A process lifecycle management (PLM) system is a software platform used to centrally manage engineering data, documentation, and workflows across the full lifecycle of a process plant or safety instrumented system. The term PLM originates from the manufacturing and product development industries — where platforms like Siemens Teamcenter, PTC Windchill, and Dassault Systems ENOVIA were built to manage product design data — and has since been adopted in the process industry to describe tools that manage safety lifecycle documentation. PLM is not defined in IEC 61511-1 and is not a regulatory term; it is a software industry category that practitioners apply to satisfy IEC 61511’s functional safety management and documentation control requirements. It would be a part of functional safety management (FSM).

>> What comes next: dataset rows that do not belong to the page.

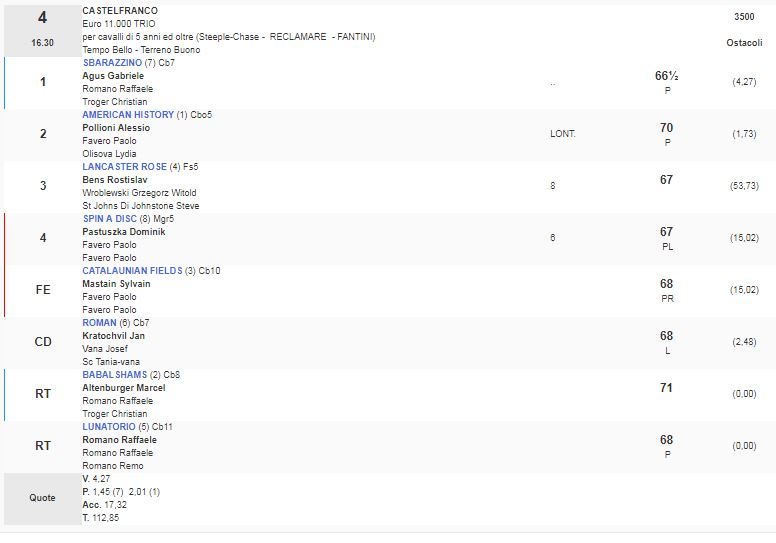This screenshot has height=543, width=776.
Task: Click the race number 4 header cell
Action: pos(42,17)
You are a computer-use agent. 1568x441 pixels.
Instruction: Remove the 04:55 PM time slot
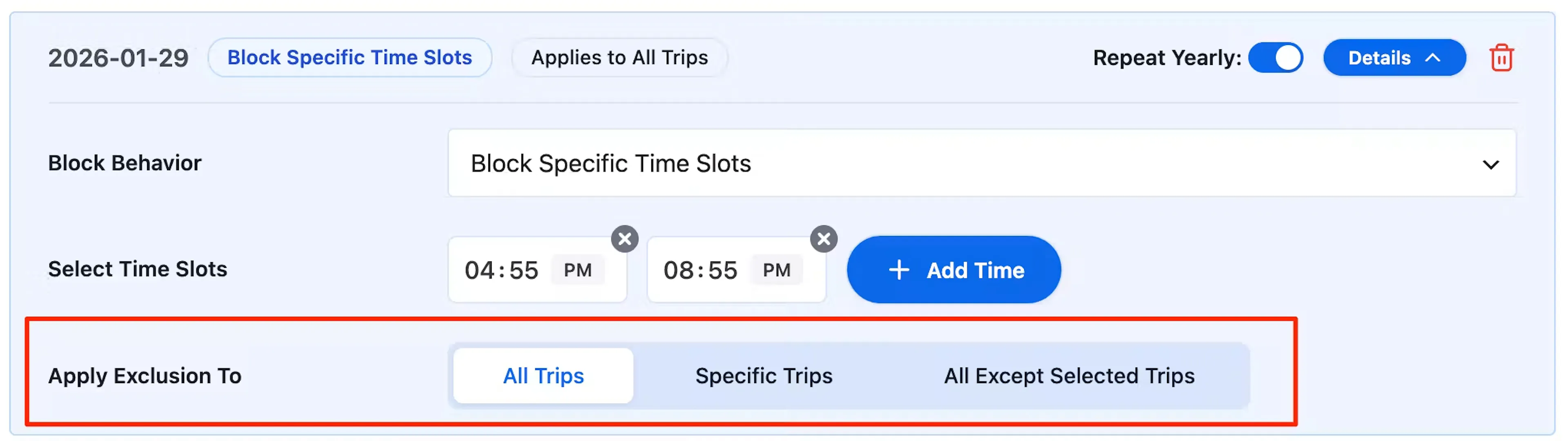624,239
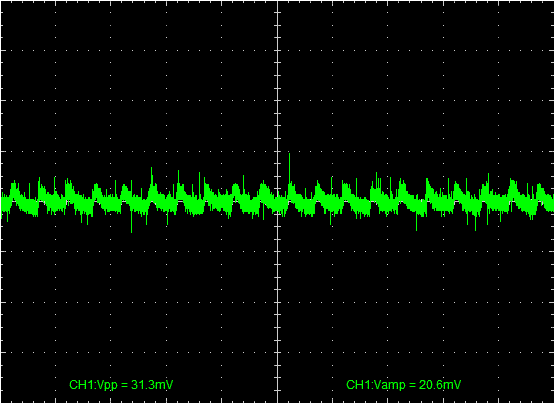The width and height of the screenshot is (555, 404).
Task: Select the 20.6mV amplitude value
Action: [440, 385]
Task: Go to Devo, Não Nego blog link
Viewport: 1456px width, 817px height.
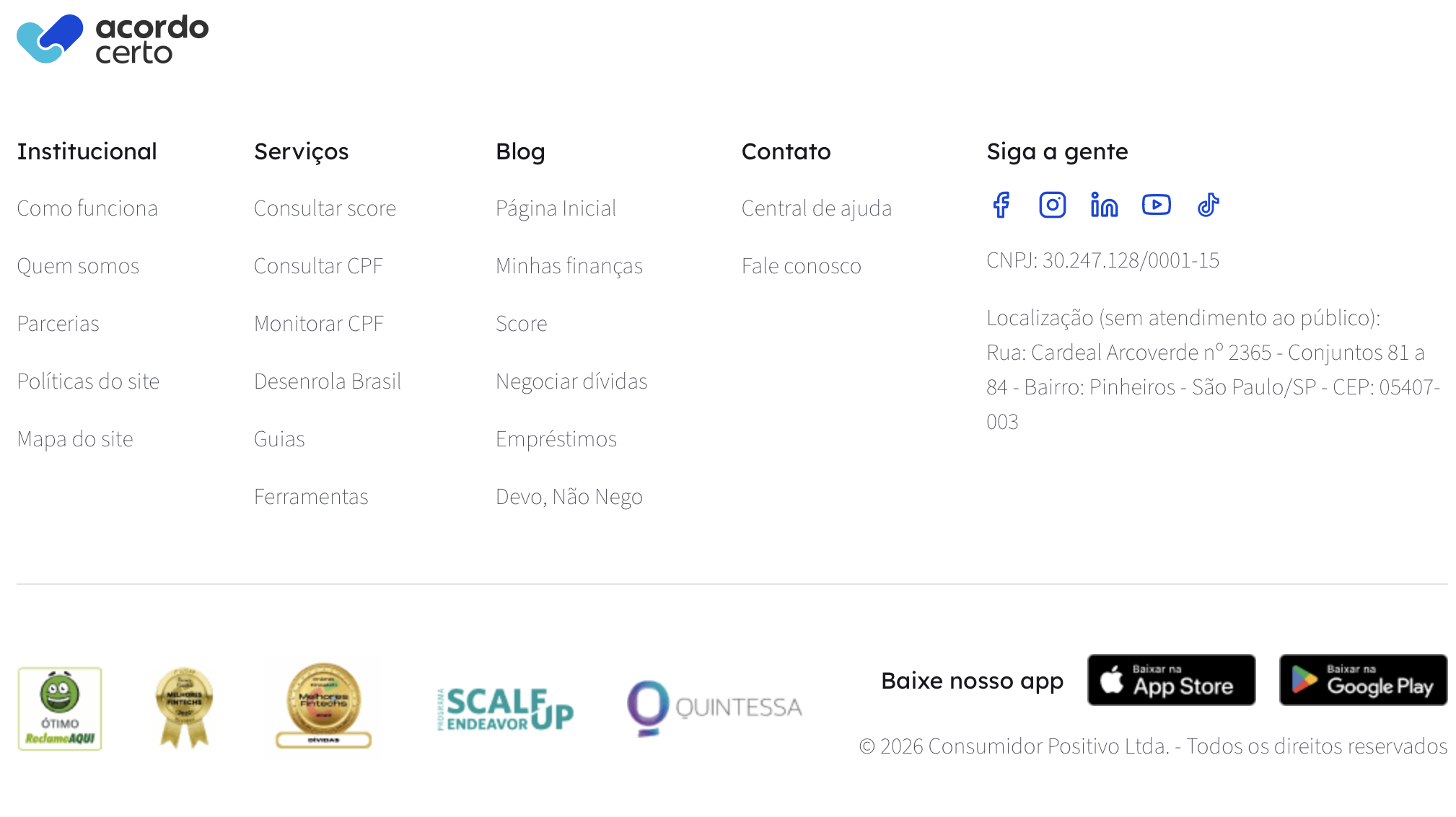Action: (569, 497)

PLM systems also support management of change workflows by routing proposed modifications to affected documents for review and approval before implementation. For facilities with many safety instrumented functions, a PLM system provides the document control infrastructure needed to satisfy IEC 61511’s functional safety management requirements and to demonstrate that the safety lifecycle has been properly executed during audits, functional safety assessments (FSA), and pre-startup safety reviews.

Key Points

  • PLM systems manage documentation across each IEC 61511 lifecycle phase — from hazard studies and SIL determination through SIS design, commissioning, and proof testing — providing version control, approval workflows, and a complete audit trail.
  • Unlike a basic document management system, a PLM platform links documents to specific engineering objects. It is a step above a simple, here is the latest revision of the SRS.
  • Common PLM platforms used in the process industry include Siemens Teamcenter, PTC Windchill, Hexagon PPM (SmartPlant), and Bentley AssetWise, though some facilities use purpose-built safety lifecycle management tools.

Example

A refinery operator uses a PLM system to manage its SIS documentation library. When a process change triggers a review, the PLM system routes the updated cause-and-effect matrix and safety requirements specification to the functional safety engineer for approval before the change is implemented, creating an audit trail that satisfies IEC 61511 Clause 5 documentation control requirements.